| INFORMATION SUPPLIED |
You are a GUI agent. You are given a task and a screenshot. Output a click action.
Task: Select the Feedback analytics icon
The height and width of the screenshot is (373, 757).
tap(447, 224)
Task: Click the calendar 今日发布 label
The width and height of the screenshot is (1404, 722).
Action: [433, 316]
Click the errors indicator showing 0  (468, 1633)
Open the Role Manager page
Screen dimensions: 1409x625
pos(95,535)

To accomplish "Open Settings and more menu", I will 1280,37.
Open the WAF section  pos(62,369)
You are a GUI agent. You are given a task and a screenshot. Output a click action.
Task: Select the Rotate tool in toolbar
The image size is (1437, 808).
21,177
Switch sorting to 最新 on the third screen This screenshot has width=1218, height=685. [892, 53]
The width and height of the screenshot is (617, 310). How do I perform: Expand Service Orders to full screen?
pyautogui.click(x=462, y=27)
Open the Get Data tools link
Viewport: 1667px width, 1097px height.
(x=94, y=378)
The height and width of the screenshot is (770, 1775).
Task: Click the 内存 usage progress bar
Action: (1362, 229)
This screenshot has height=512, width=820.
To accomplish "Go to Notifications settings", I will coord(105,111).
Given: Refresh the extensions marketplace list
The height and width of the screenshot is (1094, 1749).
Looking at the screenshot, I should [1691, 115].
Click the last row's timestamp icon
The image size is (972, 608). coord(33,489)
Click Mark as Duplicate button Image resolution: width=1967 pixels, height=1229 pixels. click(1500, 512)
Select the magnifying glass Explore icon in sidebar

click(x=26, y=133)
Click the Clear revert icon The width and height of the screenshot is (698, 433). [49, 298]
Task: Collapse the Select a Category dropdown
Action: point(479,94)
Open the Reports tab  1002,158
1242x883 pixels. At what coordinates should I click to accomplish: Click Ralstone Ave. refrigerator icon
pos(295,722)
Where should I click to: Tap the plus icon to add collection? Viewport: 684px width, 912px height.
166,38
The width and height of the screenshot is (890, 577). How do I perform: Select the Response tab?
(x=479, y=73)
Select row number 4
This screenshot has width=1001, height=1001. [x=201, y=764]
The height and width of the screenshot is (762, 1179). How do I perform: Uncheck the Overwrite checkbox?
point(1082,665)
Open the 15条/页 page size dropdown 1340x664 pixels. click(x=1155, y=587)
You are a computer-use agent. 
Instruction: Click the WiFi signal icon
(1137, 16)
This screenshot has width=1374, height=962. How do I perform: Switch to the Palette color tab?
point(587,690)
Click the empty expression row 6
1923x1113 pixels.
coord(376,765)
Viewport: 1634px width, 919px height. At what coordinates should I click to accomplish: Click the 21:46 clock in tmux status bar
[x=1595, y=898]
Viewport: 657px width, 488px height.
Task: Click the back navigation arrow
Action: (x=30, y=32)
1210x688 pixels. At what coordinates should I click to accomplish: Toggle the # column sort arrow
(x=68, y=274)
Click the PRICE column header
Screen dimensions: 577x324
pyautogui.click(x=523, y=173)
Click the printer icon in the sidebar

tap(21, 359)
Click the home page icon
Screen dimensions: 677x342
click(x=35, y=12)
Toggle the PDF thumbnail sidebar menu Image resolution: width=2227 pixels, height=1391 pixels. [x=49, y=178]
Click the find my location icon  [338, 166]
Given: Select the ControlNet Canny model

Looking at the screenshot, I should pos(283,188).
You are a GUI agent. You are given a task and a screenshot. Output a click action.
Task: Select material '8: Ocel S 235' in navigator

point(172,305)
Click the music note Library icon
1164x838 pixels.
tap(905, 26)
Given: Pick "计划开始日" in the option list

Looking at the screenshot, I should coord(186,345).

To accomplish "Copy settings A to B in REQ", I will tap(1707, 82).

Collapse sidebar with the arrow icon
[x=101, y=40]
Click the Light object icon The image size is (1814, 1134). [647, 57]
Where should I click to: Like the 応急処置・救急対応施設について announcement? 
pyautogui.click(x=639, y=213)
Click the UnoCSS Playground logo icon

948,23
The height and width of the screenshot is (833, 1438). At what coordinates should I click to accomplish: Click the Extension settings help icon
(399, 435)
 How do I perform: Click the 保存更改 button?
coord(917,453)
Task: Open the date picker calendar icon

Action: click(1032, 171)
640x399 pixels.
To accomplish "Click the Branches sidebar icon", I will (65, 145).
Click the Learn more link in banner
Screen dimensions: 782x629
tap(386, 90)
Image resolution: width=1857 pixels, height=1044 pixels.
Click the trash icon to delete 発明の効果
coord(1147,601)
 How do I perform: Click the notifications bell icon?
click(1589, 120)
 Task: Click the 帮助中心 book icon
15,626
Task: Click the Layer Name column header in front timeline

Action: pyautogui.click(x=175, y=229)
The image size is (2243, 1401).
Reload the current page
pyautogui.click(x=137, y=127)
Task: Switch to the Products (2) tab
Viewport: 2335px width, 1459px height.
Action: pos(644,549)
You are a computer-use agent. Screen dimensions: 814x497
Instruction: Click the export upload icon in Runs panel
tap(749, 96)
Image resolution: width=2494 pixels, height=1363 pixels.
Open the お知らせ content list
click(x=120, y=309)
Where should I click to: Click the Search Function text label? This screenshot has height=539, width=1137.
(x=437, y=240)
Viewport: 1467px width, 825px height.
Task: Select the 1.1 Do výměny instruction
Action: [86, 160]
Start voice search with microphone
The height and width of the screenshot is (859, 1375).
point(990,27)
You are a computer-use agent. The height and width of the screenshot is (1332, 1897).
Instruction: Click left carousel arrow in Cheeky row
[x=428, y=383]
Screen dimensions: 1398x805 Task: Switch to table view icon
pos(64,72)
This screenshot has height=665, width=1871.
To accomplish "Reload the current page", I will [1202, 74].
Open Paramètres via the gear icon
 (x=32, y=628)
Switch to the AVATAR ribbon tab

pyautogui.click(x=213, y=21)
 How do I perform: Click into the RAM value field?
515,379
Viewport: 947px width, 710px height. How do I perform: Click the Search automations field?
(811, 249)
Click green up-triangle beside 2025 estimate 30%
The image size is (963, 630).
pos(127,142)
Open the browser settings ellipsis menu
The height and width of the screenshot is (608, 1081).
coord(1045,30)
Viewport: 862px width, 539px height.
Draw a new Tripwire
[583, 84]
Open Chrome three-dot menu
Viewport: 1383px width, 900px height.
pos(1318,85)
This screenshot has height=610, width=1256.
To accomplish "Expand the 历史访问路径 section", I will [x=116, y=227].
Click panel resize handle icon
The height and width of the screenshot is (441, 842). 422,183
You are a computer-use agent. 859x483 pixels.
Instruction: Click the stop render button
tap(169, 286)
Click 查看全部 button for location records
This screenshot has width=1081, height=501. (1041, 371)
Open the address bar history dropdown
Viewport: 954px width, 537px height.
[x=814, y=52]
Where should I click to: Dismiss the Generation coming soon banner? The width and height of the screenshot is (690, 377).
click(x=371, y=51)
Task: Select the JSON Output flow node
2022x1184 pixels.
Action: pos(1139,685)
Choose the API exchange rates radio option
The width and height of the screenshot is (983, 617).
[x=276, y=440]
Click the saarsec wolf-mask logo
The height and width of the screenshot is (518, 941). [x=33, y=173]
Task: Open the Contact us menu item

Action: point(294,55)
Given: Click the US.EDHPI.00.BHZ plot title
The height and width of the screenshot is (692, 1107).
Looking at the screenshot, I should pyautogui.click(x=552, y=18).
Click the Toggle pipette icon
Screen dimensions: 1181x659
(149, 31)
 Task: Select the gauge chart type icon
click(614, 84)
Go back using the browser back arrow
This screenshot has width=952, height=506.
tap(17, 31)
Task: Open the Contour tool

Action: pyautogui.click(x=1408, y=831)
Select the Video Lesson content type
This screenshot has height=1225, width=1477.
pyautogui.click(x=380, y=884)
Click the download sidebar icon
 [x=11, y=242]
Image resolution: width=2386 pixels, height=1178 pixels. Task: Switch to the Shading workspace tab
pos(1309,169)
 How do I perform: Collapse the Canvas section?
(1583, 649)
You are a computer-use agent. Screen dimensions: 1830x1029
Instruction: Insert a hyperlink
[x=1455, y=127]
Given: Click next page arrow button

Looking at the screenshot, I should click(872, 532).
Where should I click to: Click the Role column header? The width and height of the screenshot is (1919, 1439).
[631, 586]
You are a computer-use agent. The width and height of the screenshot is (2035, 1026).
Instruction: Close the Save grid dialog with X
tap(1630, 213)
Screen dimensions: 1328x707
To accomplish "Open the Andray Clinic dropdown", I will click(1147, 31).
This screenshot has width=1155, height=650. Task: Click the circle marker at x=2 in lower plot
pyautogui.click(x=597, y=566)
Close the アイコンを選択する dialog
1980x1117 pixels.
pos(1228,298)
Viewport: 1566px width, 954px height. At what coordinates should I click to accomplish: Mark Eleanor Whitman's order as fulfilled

| WORK ORDER |
Among the entries above, determine how many lines hold the string "will" and report that number alone.

| TASK RESPONSE |
7